- [Direction] Express the lines from the line with "At what coordinates should I click to accomplish: Select" to the line with "pos(320,564)", both included, as a numbered list, leaving out any blank lines.

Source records
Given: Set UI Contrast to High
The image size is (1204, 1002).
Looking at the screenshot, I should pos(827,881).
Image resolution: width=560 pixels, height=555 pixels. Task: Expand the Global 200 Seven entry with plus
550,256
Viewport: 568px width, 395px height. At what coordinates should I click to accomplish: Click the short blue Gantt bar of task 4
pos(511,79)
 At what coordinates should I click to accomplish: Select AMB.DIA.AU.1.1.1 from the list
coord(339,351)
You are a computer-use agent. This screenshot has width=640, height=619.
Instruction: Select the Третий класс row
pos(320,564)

--

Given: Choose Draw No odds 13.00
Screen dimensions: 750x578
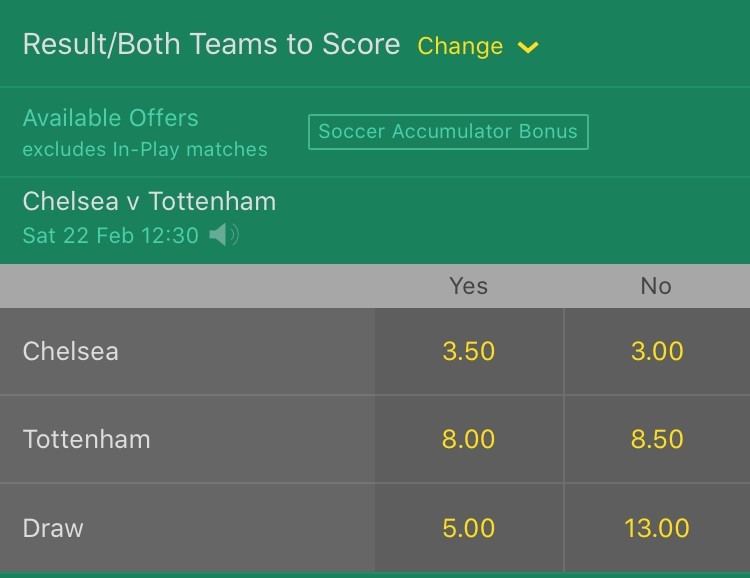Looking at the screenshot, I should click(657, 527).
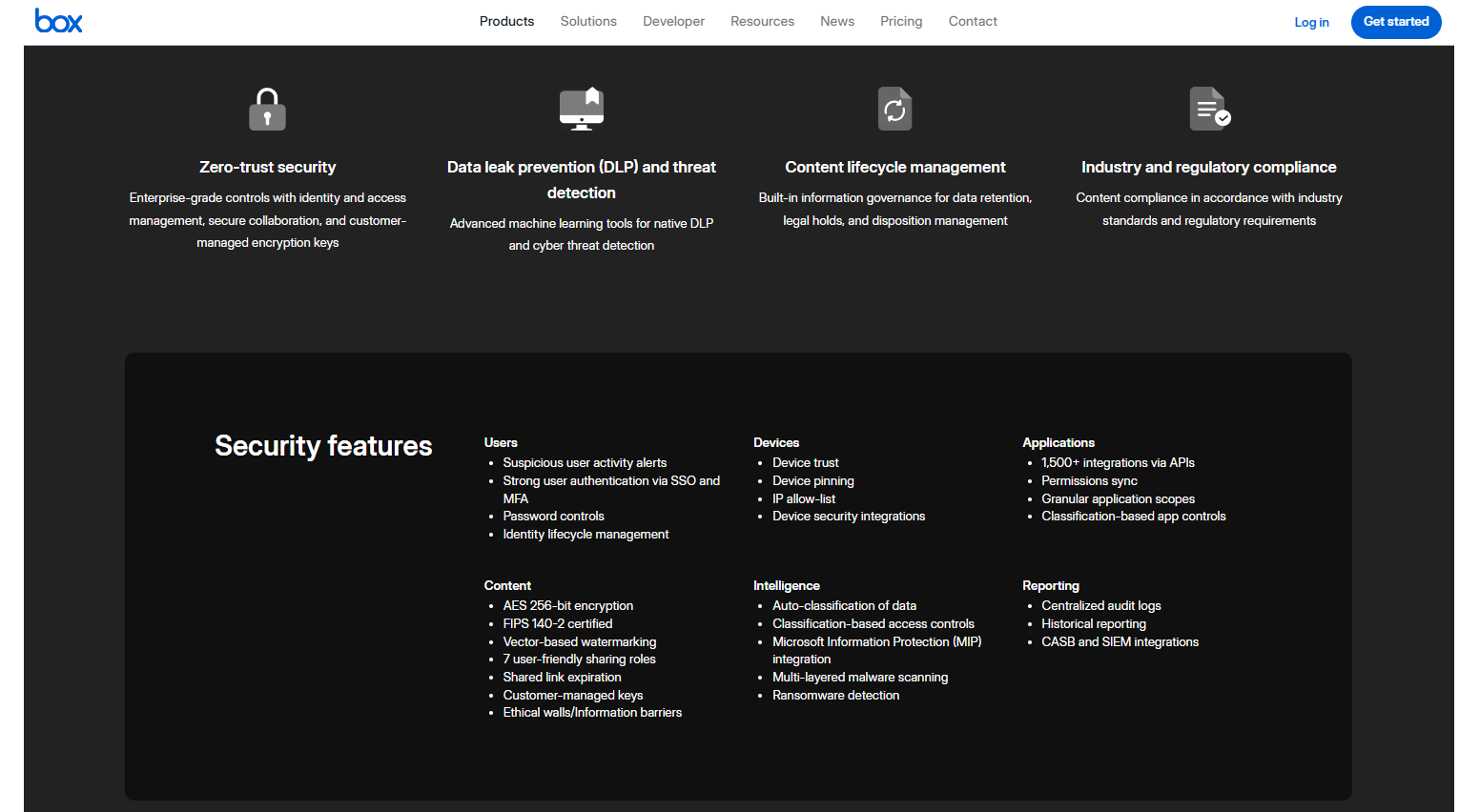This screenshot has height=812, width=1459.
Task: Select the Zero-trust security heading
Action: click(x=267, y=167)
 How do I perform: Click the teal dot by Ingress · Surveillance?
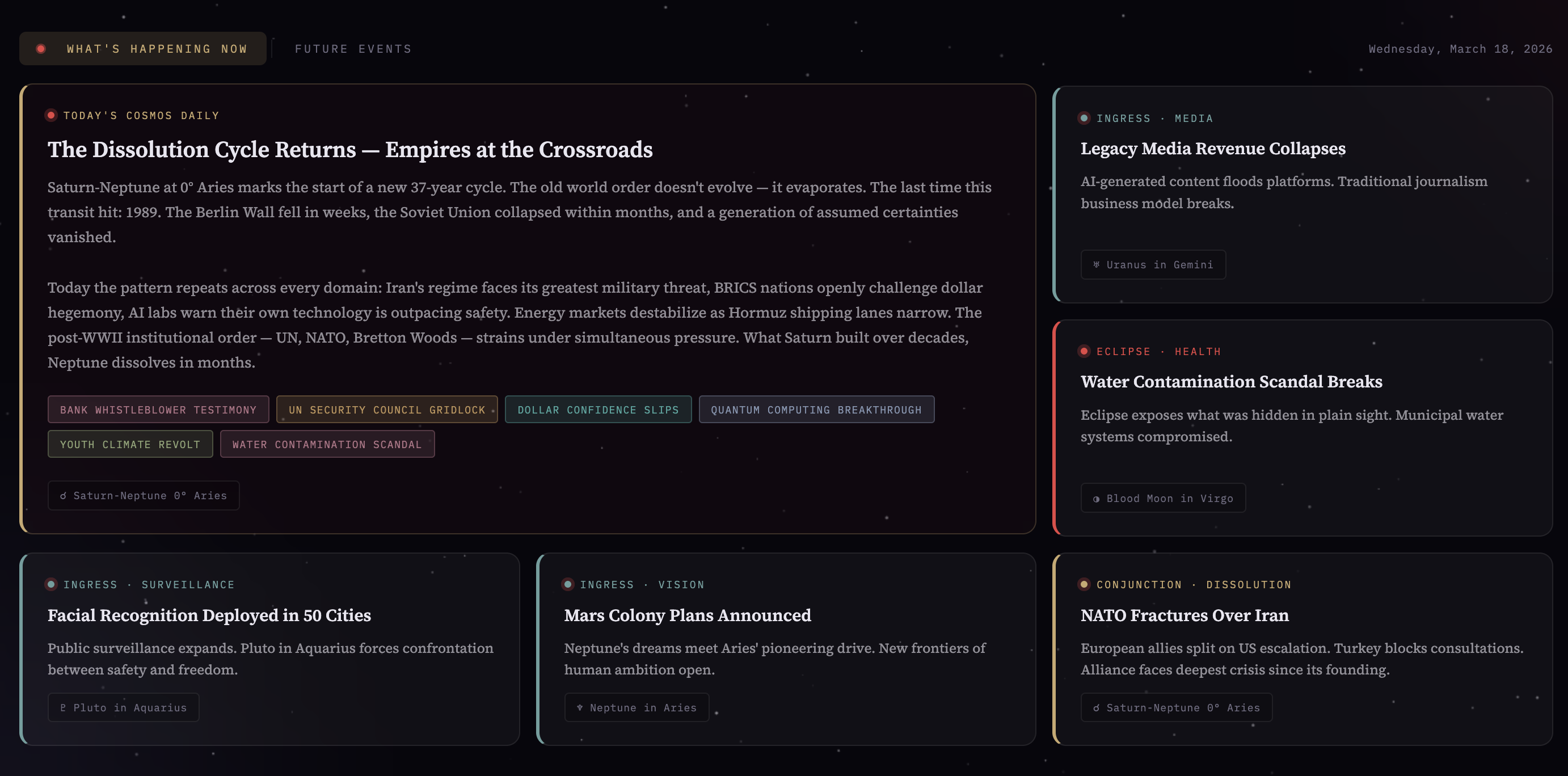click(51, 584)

- [Exercise response]
1.  At what coordinates should I click to accomplish: Select AMB.DIA.AU.1.1.1 from the list
2. coord(339,351)
3. You are a computer-use agent. This screenshot has width=640, height=619.
4. Instruction: Select the Третий класс row
5. pos(320,564)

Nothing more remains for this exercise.